What is an OpenCL Kernel ID?

Absolute OpenCL/CUDA beginner here. I’m currently trying to speed up my OpenCV 3.2 code by using the OpenCL implementation thru TAPI. While profiling with Nsight, I noticed that in the “OpenCL Kernel Launch Commands” view, every call of an OCL kernel is showing a distinct Kernel ID, e.g. 1st, 2nd, 3rd call of “morph” show Kernel ID 1, 3, 5, respectively. This is in contrast to other OpenCL code, for example when I run the ToneMapping sample of the Intel OpenCL samples, the Kernel ID of “ToneMappingPerPixel” is always 1, no matter how often I call it.
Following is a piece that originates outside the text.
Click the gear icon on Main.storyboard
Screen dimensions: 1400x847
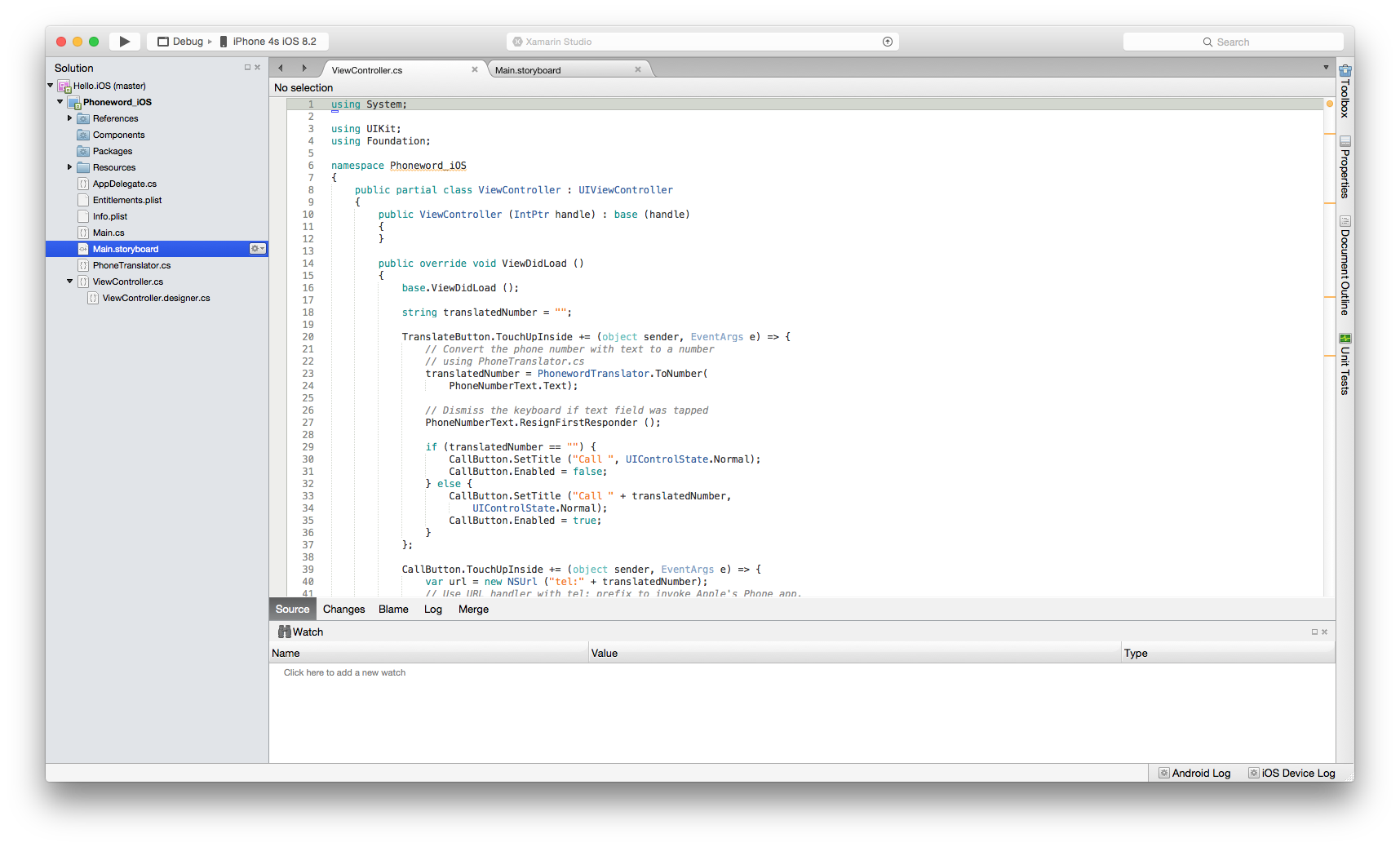coord(257,249)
Now I am unable to find out what a “Kernel ID” is in the first place (nor in the OpenCL specification, nor in the Nsight documentation, nor in the developer forum here) and when it is issued. I would expect a kernel to get a ID associated at creation/compilation time and I’m wondering if this hints towards a possible accidental re-compilation of kernels in each loop.

Hello iko79,

Could you give me the sample you use, then I can try to repo it on my computer.

Best Regards
Harry

Hi,

here’s the code:

cv::UMat m1;
cv::UMat m2;
cv::Mat kernel = cv::getStructuringElement( cv::MORPH_ELLIPSE, cv::Size( 5, 5 ), cv::Point( 3, 3 ) );

cv::imread( "frame.tiff" ).copyTo( m1 );

for( int i = 0; i < 10; i++ )
{
	cv::morphologyEx( m1, m1, cv::MORPH_DILATE, kernel );
	cv::cvtColor( m1, m2, cv::COLOR_RGB2GRAY );
}

The Intel sample I was referring to can be downloaded here

Best,
iko

Hi,

I just find out what’s going on as I’m also not familiar with OpenCL, hope my answer can help you.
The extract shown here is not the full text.